Born in 1951 in Hama, Syria, Ferzat published his first cartoon in a state magazine for children when he was twelve. When in the 1970s Syria’s official newspaper Al Thawra (‘Revolution’) stopped running his daily editorial cartoon, the paper’s circulation dropped by thirty-five percent and the cartoon was immediately reinstated.

Ferzat’s caricatures usually avoided depicting political figures. However, three months before the Syrian revolution began in March 2011, he broke what he called “the barrier of fear” and started including Bashar Assad in his cartoons, a dangerous act in a country where defamation of the leader can lead to lengthy prison sentences.
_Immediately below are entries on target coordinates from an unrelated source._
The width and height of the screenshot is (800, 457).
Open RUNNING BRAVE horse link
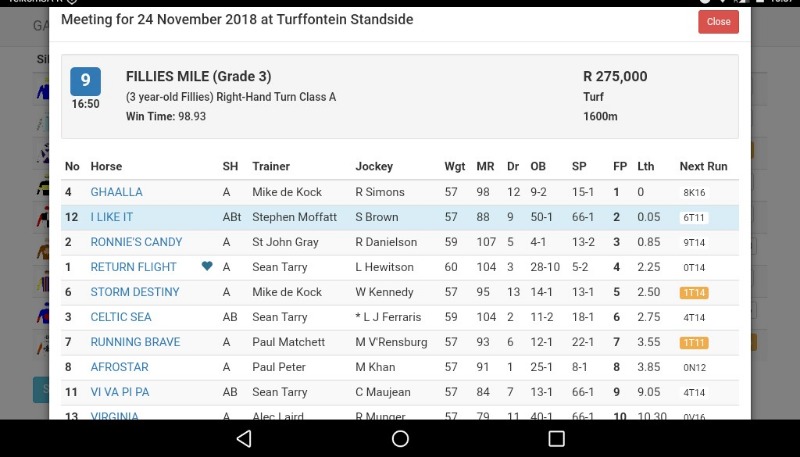point(135,342)
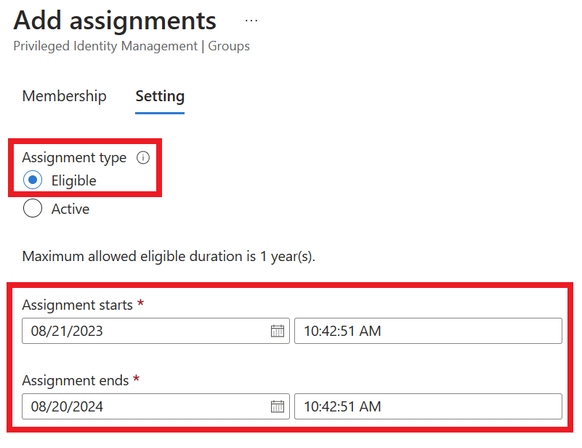Click the Privileged Identity Management Groups subtitle
The width and height of the screenshot is (582, 448).
coord(132,46)
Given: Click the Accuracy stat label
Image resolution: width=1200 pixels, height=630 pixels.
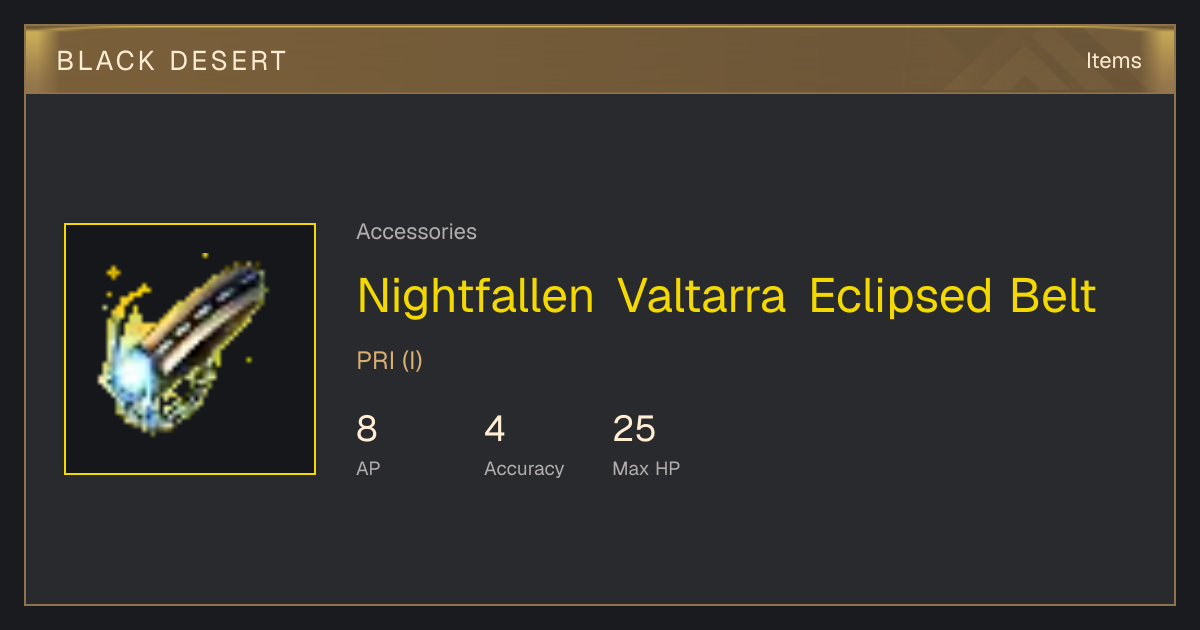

The cartoons showing Syria’s dictator led to a vicious assault on Ferzat in August of that year. A pro-regime thug told him, “The president’s boot is better than you,” before breaking his hands.

Ferzat had his first solo show at the Mica Gallery, London, 2012, and participated in group shows featuring art of the Syrian resistance in Amsterdam (2012) and in Copenhagen (2013). Most recently, his cartoons were exhibited at the P21 Gallery in London as part of the exhibition #withoutwords: Emerging Syrian Artists. An illustrated book of his cartoons, Pen of Damascus Steel, is published by Cune Press, Seattle.